On the subject of false flag paranoia - anyone know how long it takes a forensic lab to process a DNA sample? One of the ID's was made plenty quick based on the perp's having a petty criminal record which meant his DNA was already on file.

And what about that French national anthem? I'd never paid any attention to the words before but watering the soil with their enemy's impure blood is a good one - the headchoppers would surely approve. Marchons? Fucking jog on, more like...


call me ishmael said...

My money, mr verge, had been on young parent, Lady Sir Elton, doing Bougie Dans Le Vent but I guess that Mr Bono is an even bigger dwarf humanitarian than Dame Reg. There's room for all, of course, David Becham, Sir Paul Fab, Prince Harry, Naomi Diamonds, maybe even Wayne Rooney could buy himself a half-dozen new Bentleys, to help him cope with his grief.
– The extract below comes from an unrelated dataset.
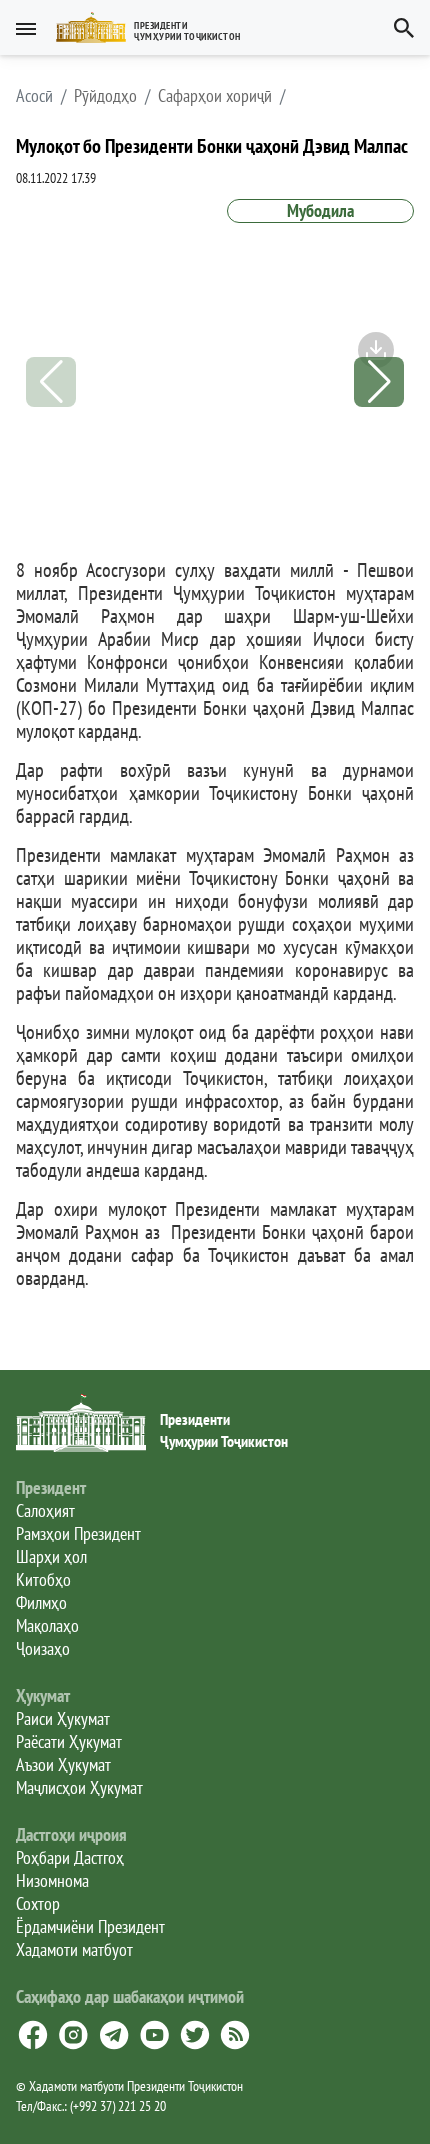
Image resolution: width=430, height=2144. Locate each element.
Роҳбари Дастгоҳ (70, 1857)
I didn't see the Wembley chantez-along but I cringe myself to fitful sleep, just imagining it. Nous sommes vraiment arrivee dans le Monde du Cunt, the place where everything becomes shiwbiz

Anonymous said...

Monde du Cunt; c'est bon, mon vieux...@nonymous should make themselves useful and hack Hollande's i-pod so all it plays is Serge G's "requiem pour un con" over and over and over again.


call me ishmael said...

I have seen a few - Clinton, Obama, Brown and Blair - but I have seldom seen such a political volte-face, mr verge, as that performed by Frankie, within minutes, it seemed, of him being elected. A socialist-pacifist revealed, immediately, as a warmonger, immersed in shit, breaking surface only to eat vomit, Power's cock down his throat, Money's fist up his arse, he is truly, truly disgusting and an eternity of Serge Gainsbourg should be the measliest of his desserts. His loyalty to Vice will secure him a decent sinecure, after his replacement by Marie le Pen, or even by Chrissie la Vache, if she stays out of jail.